The even odder element to this ongoing experiment in human behaviour is the realization that while communities are recognized to share characteristics (as, for example, cities being known for certain mass behavioural virtues or lack thereof) so too do streets. Is it a virus that affects people who mass together? Is it an example of aggregate values being demonstrated? Beats me. But I knows it when I sees it. And see it I do. Repeatedly, in various venues over the years.

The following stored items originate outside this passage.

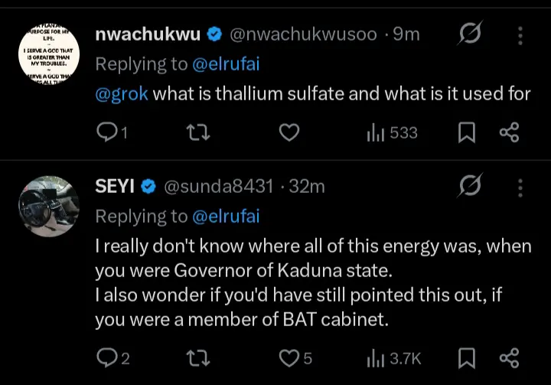Image resolution: width=551 pixels, height=385 pixels.
Task: Open the @grok mention link
Action: point(122,94)
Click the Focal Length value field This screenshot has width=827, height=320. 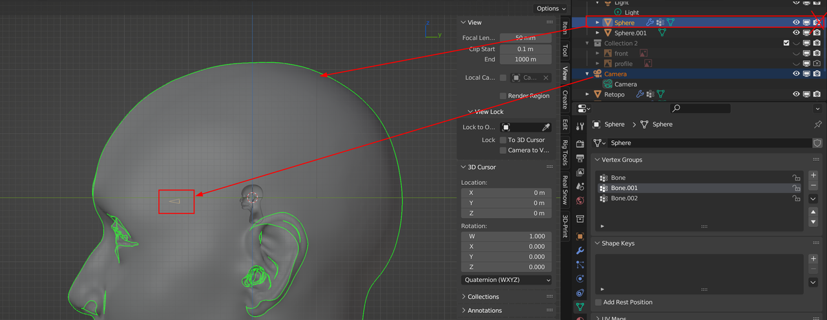525,38
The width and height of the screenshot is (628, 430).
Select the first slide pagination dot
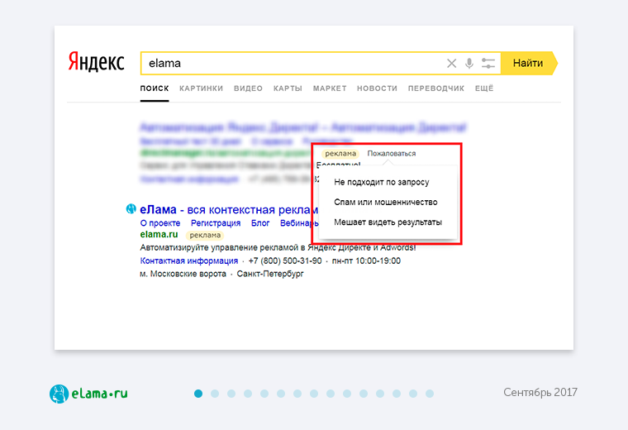coord(198,394)
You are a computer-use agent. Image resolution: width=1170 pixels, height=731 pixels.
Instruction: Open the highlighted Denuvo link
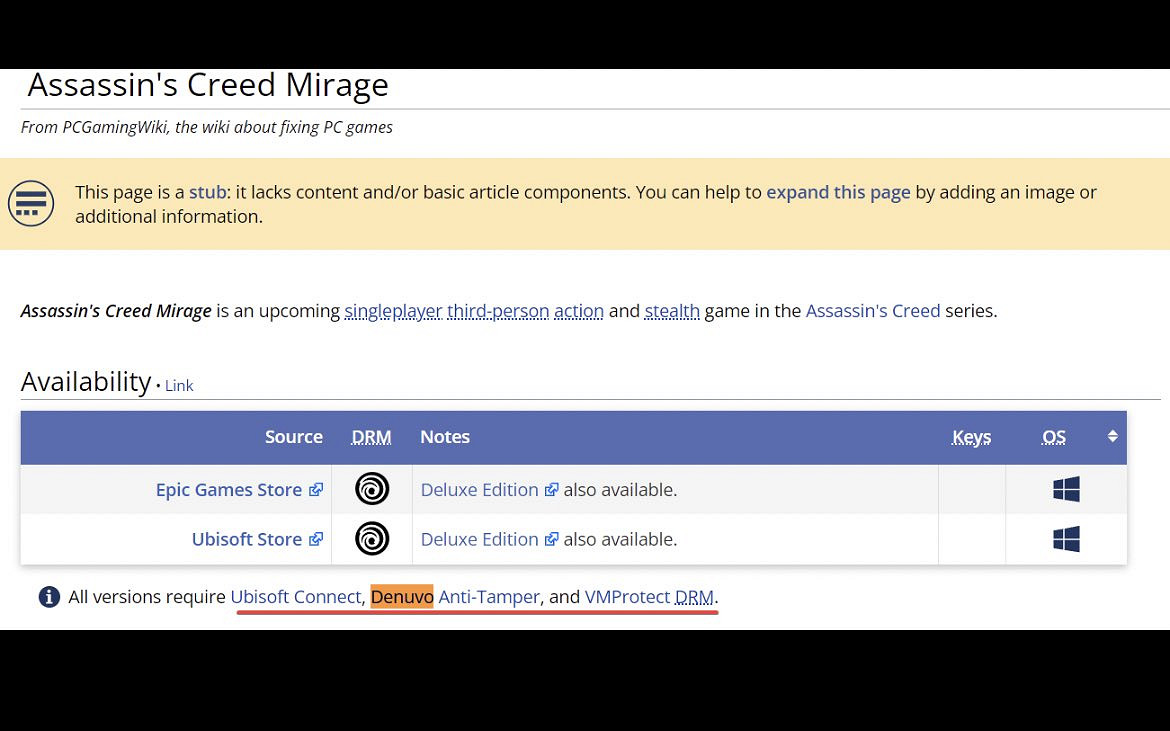pyautogui.click(x=402, y=597)
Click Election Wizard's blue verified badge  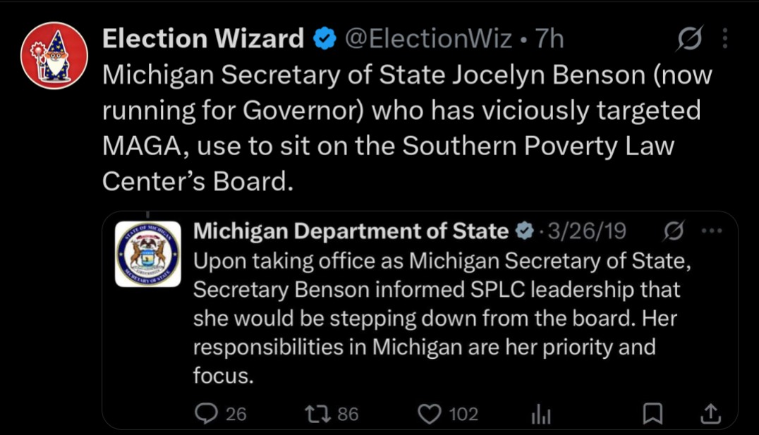tap(324, 40)
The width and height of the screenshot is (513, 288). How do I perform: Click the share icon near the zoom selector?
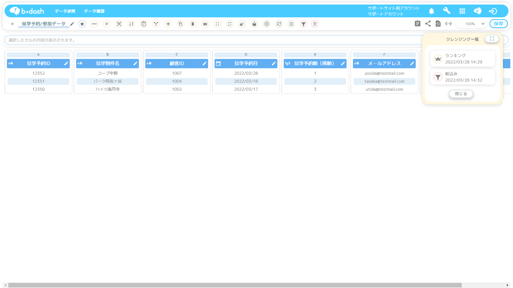(428, 24)
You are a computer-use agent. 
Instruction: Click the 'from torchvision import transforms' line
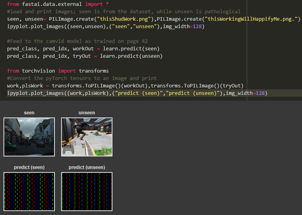tap(58, 71)
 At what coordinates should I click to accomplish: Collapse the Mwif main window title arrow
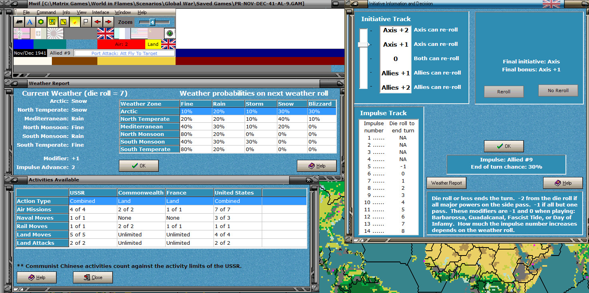16,4
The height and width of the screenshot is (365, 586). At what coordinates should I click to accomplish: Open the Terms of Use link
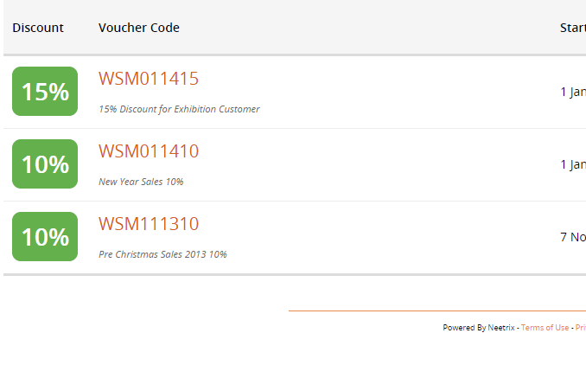[x=545, y=328]
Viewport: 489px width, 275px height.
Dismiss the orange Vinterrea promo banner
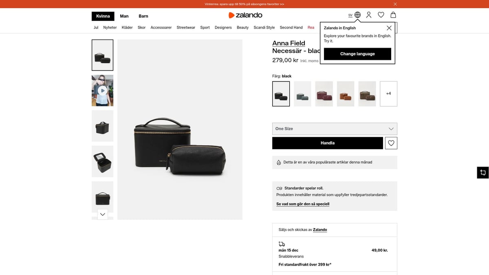[395, 4]
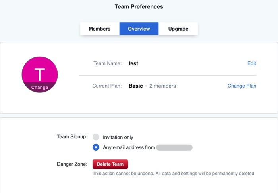Click Edit next to team name
Screen dimensions: 278x193
(x=251, y=63)
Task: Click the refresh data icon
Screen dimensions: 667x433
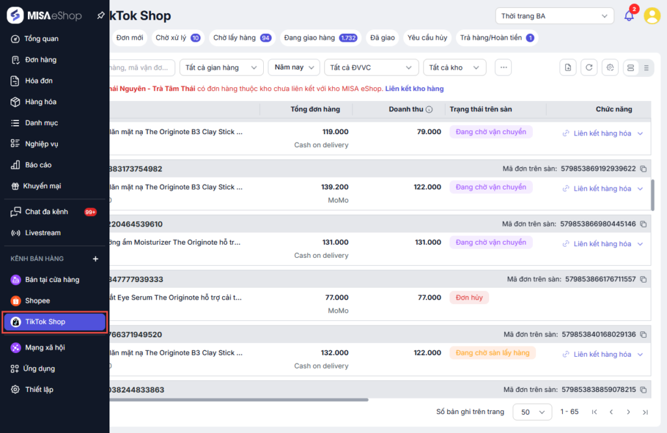Action: [589, 67]
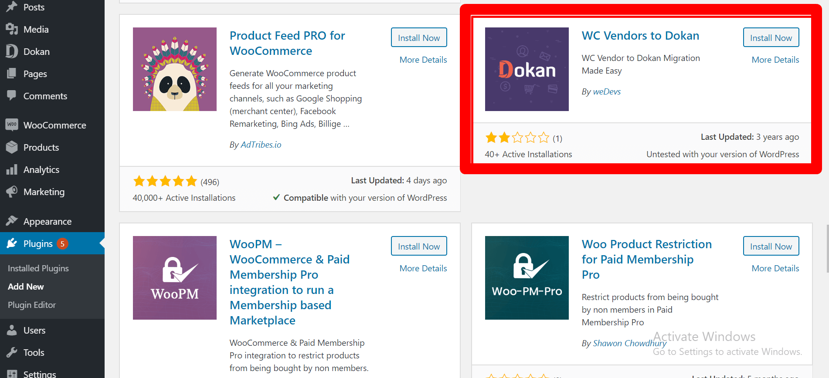View More Details for Product Feed PRO
Viewport: 829px width, 378px height.
[x=423, y=60]
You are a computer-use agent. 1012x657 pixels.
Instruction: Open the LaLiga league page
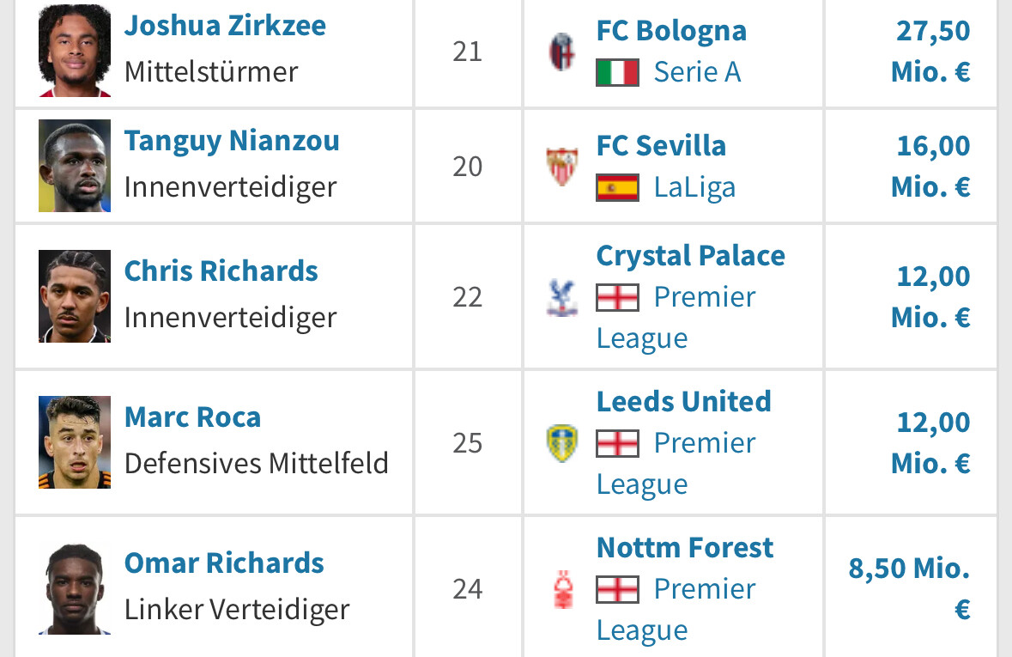[694, 188]
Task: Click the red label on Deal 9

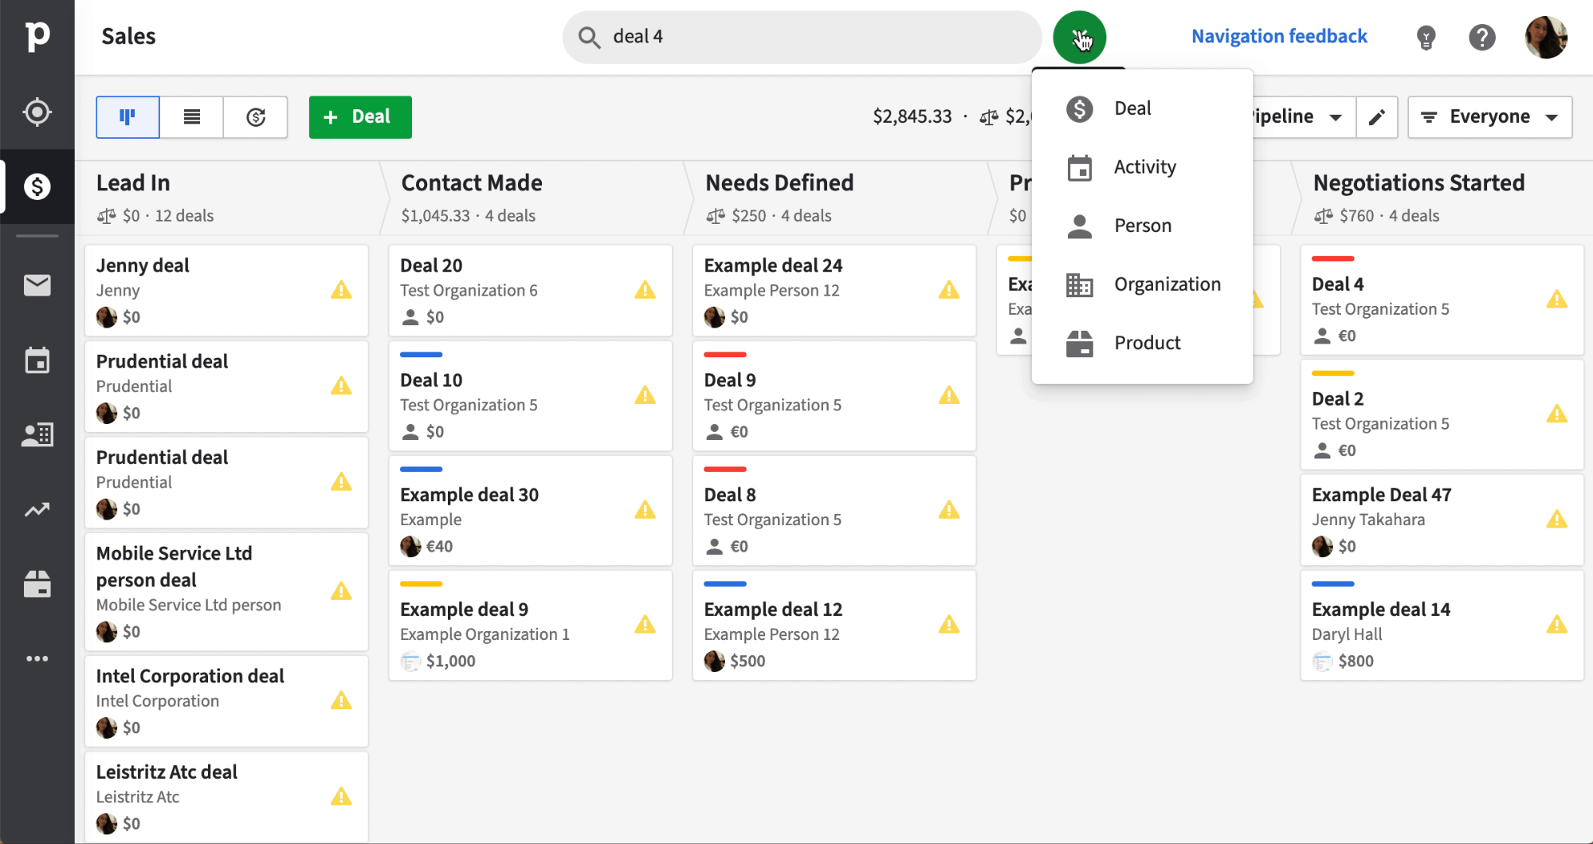Action: [725, 355]
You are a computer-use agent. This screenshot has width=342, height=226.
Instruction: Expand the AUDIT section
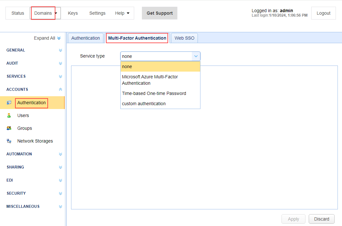[61, 63]
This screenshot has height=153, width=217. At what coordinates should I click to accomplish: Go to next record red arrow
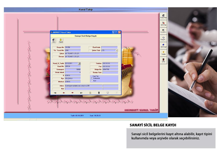(73, 93)
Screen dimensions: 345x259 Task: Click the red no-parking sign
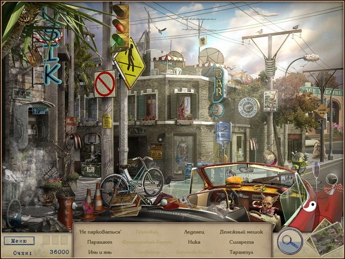pyautogui.click(x=105, y=83)
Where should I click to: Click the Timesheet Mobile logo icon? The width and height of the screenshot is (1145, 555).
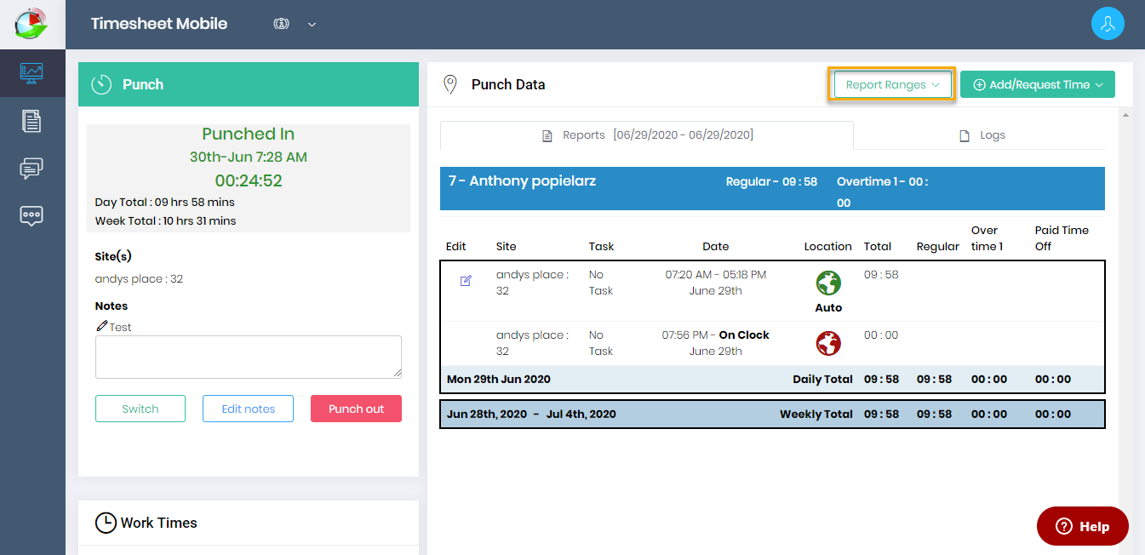click(x=31, y=24)
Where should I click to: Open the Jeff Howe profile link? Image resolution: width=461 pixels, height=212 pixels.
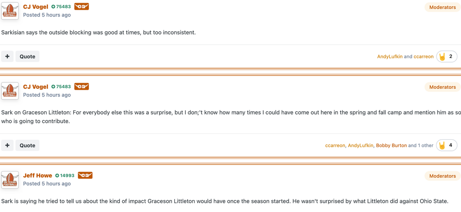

Take for example the street on which we now live. A middle-class neighbourhood, a mix of single-family homes, townhomes and semis. The street can be bisected; upper half, lower half. [Although, in the past, in other geographical areas that bisection was also recognized as one side (even numbered) or the other (odd-numbered).] On 'my' street, I can be assured that the upper half residents will welcome my call, thank me for coming, and reward me (often very handsomely) with donations. This by no means indicates that all home-owners are prepared to give, but most do. The bottom half of the street is the reverse behaviour-wise; I'm viewed with suspicion, as are the causes and I come away with scant few donations. So, why is this? Beats me.
I know that we are over-taxed, over-canvassed, bothered to death by mail solicitations, telephone solicitations, and (shudder) door-to-door canvassers. But, guess what? It doesn't really cost anything much to offer civil contact, as opposed to the chill of a rudely abrupt refusal. Having said which, unless I encounter truly egregious incivility, I can relate to the very real annoyance of being disturbed within one's home for a purpose that may happen to be personally unwelcome.
And I still detest canvassing door-to-door. I'm ever so glad that the canvass for the Canadian Cancer Society has now been concluded. (All I've left to do is the completing paperwork, and add up the total donations.) And I'm wondering whether the CNIB volunteer will remember to deliver a canvass kit to me for the month of May. Ugh!